The good news is that with both WooCommerce and Magento, this issue isn’t a concern. Both are open-source, meaning you won’t be relinquishing control of your content or data, or tying yourself down to a closed system.

Both platforms also have free-to-minimal start-up costs, making them budget friendly. Both support a wide range of payment options, as well as unlimited products. And if you want additional functionality, each comes with a wide array of plugins to help you quickly add functionality. Neither of these platforms is going to be a bad choice; the main question is: which is better?

More developers know WordPress—and by extension, WooCommerce.

One of the key differences between these two platforms is that while WooCommerce runs on WordPress, Magento is its own thing. Now, to make the most of your budget with either platform, you’re going to need to work with a developer. And this is where Magento might hold you back.
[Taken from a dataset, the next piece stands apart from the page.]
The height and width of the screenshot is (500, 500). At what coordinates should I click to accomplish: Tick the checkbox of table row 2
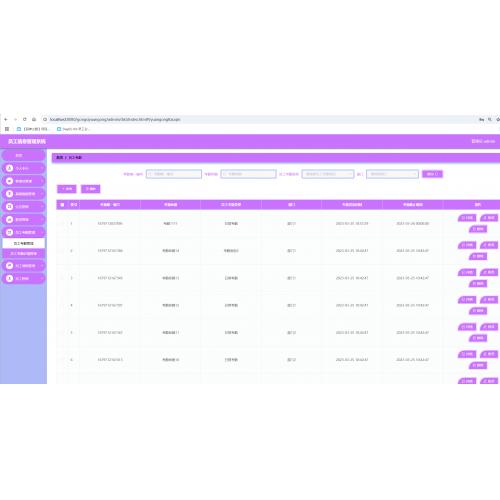point(62,251)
See, WordPress is a hugely popular platform. Approximately a quarter of the Internet runs on WordPress, and this means there are a lot of highly-skilled developers who know how to take full advantage of its capabilities. And as the most popular ecommerce plugin for WordPress, familiarity with WooCommerce comes with the territory.

Magento also has its fair share of qualified developers, but there are fewer of them. That means you may have to work harder to find a good developer, and that will limit your flexibility to some extent.

WooCommerce: Painless startup, user-friendly interface.

Because WooCommerce is built as a WordPress plugin, it has a sparkling reputation for ease-of-use. WordPress is the most popular Content Management System (CMS) in the world, largely because of its ease of use. Because WooCommerce is built to run with it, it essentially adds ecommerce to an already powerful CMS.

WooCommerce also prioritizes ease-of-use in its setup process. As a lightweight program with fewer built-in features, setting it up and getting it running could hardly be easier. If you find you need more functionality later, there are a multitude of plugins to choose from.

Magento: Lots of built-in features, but weak as a CMS.

On the other hand, Magento is a CMS purpose-built for ecommerce. This may sound great, but the downside is that its actual CMS capabilities are limited. You will have fewer content types, and if you want to increase your content publishing capabilities, you may need to devote more budget to custom developing them yourself.

Furthermore, with so many built-in features, the learning curve is steep. Since you’re already working with a developer, this is probably less of a concern. But it will mean more for you to learn as you manage your products.

How well does WooCommerce satisfy the needs of enterprise clients?

OK, so after all this, there is one elephant in the room we should look at: is WooCommerce enough for large businesses?

Magento has certainly gone out of its way to establish itself as an enterprise-oriented brand. All those built-in features we talked about that add to the learning curve? Many of those are designed with enterprise in mind. They want you to know that they can handle the ecommerce needs of big business, and a lot of people feel that they scale more smoothly than WooCommerce.

That said, WooCommerce can and does serve enterprise clients. While the basic WooCommerce package is stripped down to aid the onboarding process, it can offer all the features and functionality of Magento with the aid of the right plugins. In the hands of a capable developer, it is fully capable scaling to serve the needs of your business without a hitch.

Bottom line: Magento is powerful, but WooCommerce will give you more flexibility.

There’s nothing Magento can do that WooCommerce can’t. And with WooCommerce, you have the added advantages of ease of use, a large community of developers, more plugins at your disposal, and all the benefits of the most popular CMS in the world.

Magento will serve your e-commerce store well, but not better than WooCommerce. And the tradeoff you will make for having fewer plugins to manage will come at the expense of your developer pool and your content management capabilities.

We said at the beginning that we preferred WooCommerce. In our opinion, if you want to position your business for success, you can’t do better.